*EXERCISE INSTRUCTIONS*: Nothing but the lines from the one with "Instruction: Click the" through the end of the records may appear in the answer, each reproduced exactly, pictures omitted.

BEGIN EXERCISE MATERIAL

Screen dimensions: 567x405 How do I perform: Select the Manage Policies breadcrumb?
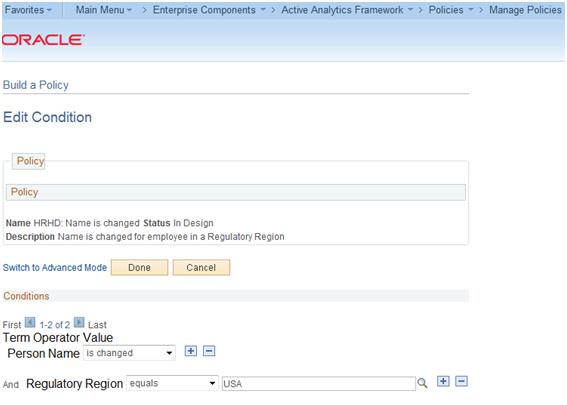point(525,10)

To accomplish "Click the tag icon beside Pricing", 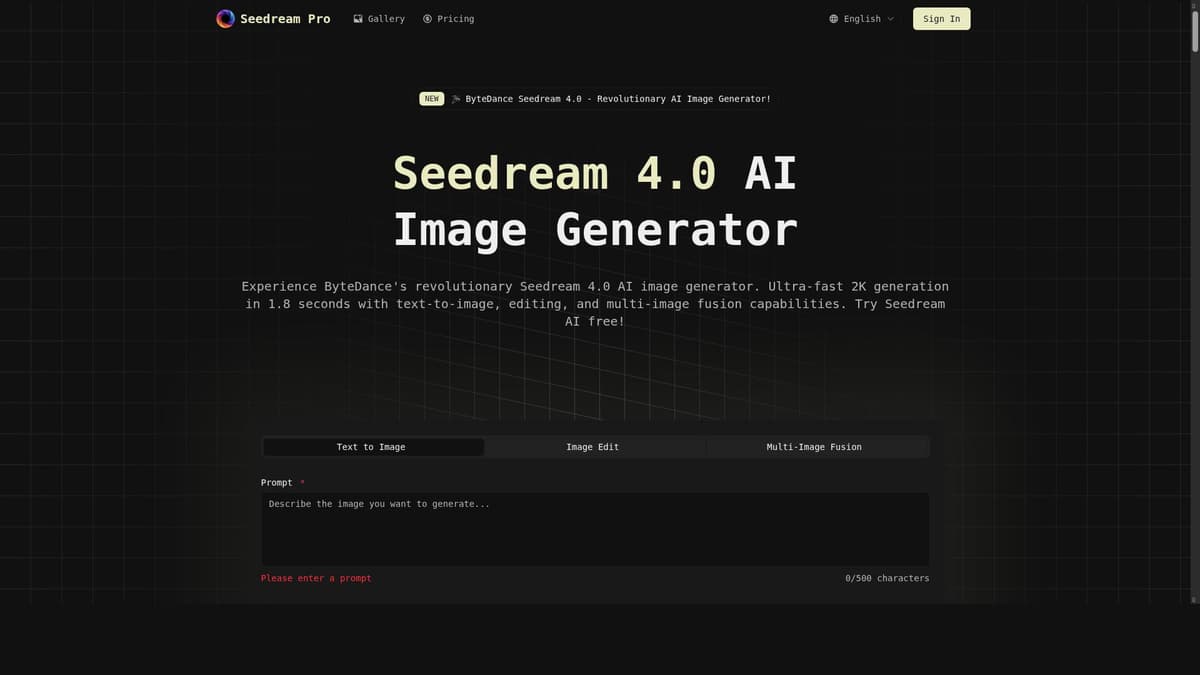I will (428, 18).
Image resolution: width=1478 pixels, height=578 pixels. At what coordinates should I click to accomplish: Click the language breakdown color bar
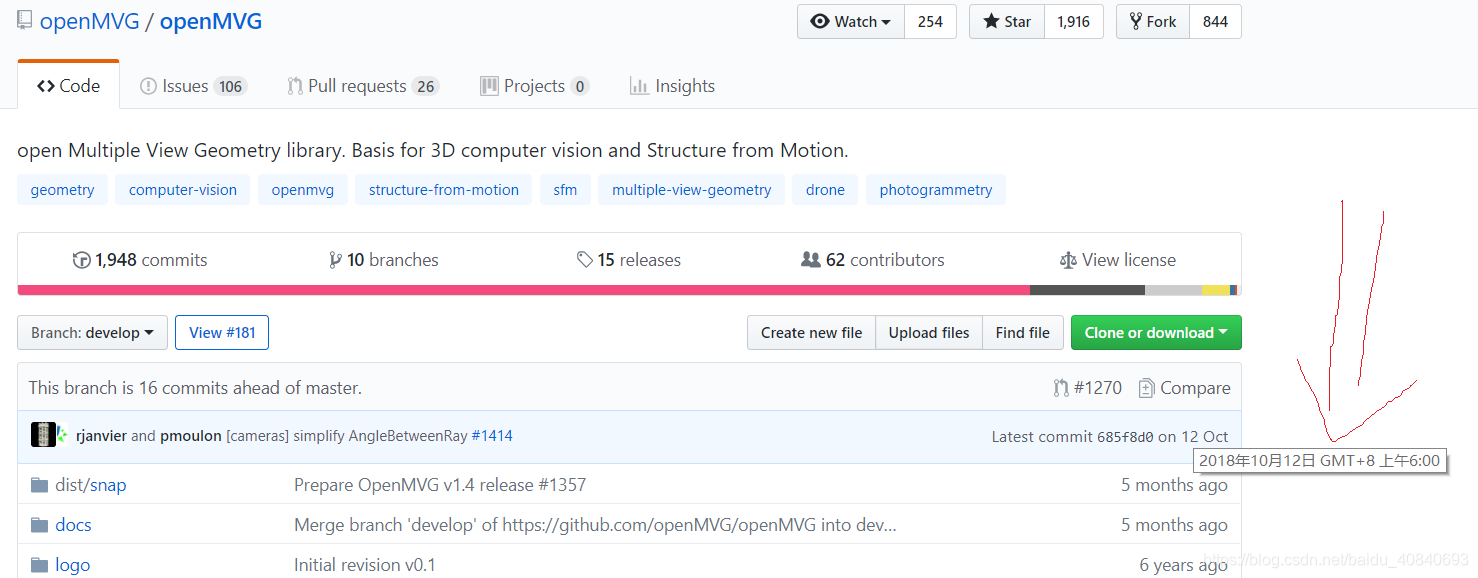(x=629, y=290)
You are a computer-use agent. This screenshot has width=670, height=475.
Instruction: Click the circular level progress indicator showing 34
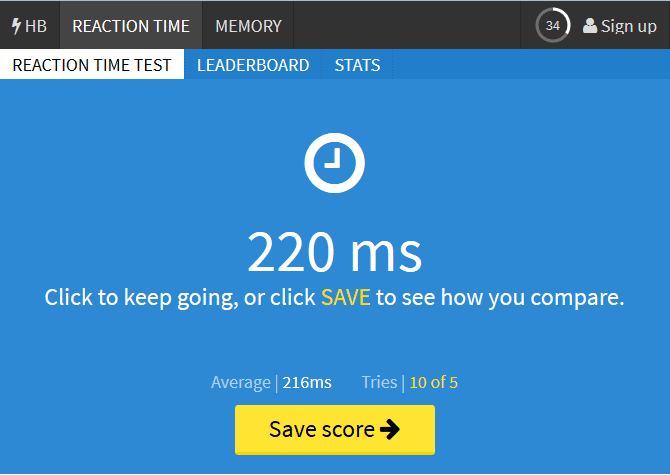point(553,26)

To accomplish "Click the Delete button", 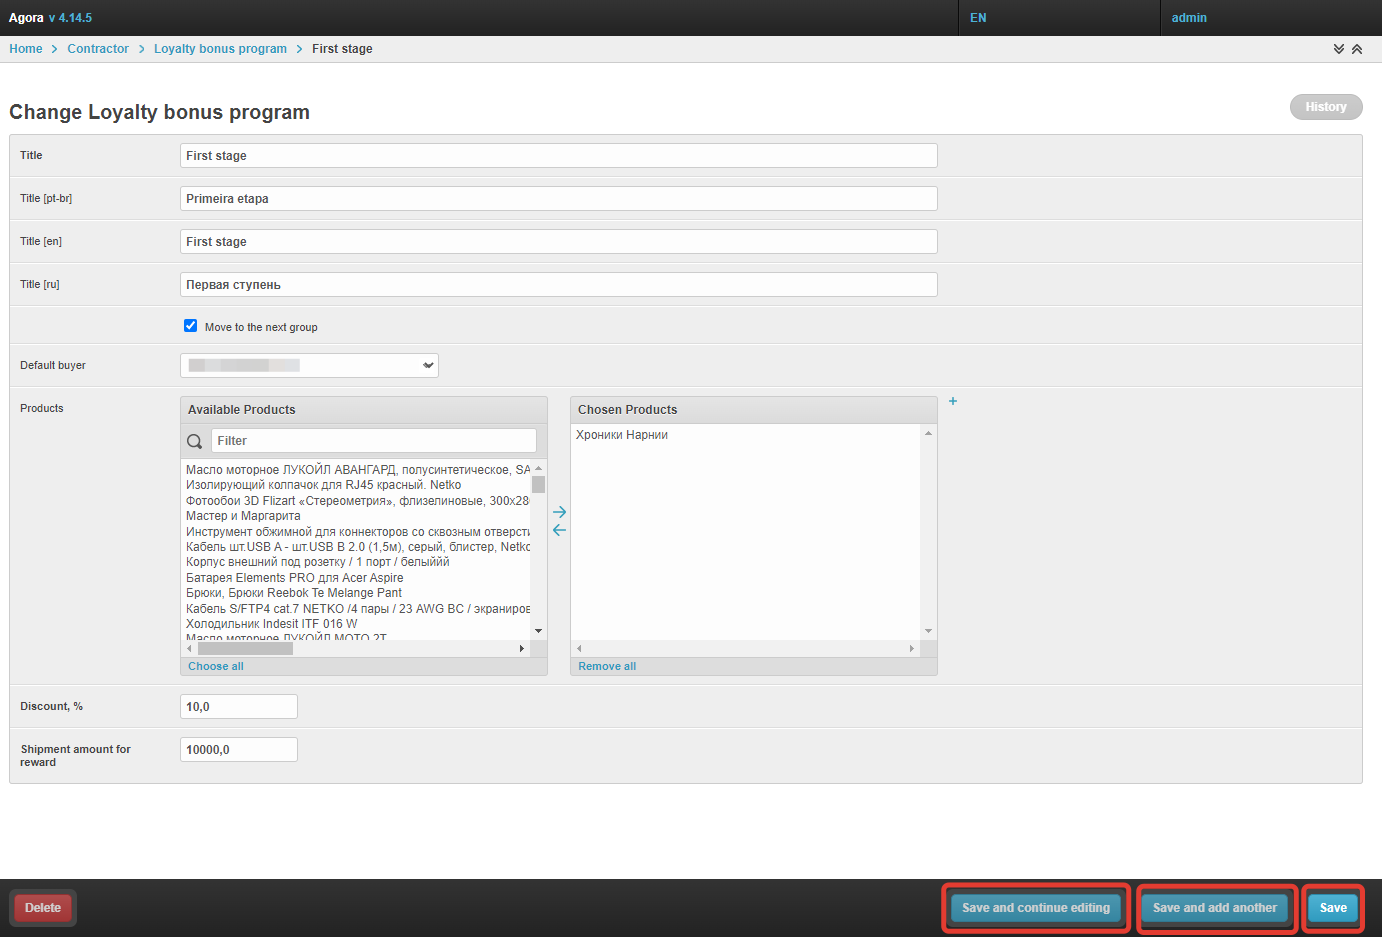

END EXERCISE MATERIAL

*SOLUTION FOR THIS PROBLEM*:
Instruction: Click the circular level progress indicator showing 34
point(553,26)

To accomplish "Click the Delete button", 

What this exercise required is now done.